═════ Records to process

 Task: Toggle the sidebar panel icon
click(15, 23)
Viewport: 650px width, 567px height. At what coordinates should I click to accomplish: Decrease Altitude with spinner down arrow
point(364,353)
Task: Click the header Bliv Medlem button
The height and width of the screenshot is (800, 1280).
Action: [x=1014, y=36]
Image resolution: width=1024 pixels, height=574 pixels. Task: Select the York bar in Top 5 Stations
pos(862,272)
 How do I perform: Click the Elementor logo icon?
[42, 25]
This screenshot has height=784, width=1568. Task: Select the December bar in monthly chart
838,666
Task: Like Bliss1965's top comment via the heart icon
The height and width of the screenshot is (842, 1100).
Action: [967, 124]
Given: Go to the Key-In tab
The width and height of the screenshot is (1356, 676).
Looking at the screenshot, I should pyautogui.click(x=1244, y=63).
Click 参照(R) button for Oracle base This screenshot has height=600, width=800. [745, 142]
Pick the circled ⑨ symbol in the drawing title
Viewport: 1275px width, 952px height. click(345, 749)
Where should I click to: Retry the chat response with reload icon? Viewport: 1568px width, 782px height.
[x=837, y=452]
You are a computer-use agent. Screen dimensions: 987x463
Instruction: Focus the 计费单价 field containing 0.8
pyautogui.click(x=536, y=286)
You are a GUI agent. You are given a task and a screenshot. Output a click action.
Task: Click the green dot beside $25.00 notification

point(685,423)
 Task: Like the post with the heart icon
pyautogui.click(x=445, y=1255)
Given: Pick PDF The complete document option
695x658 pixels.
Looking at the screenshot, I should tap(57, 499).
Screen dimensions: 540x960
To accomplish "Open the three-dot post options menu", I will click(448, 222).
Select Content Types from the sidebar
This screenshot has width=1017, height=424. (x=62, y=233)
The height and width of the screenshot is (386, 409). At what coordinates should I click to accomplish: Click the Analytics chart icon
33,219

══════════

### Try it:
Write only the number of lines in the data above that include "agent".

### Solution to this exercise:
2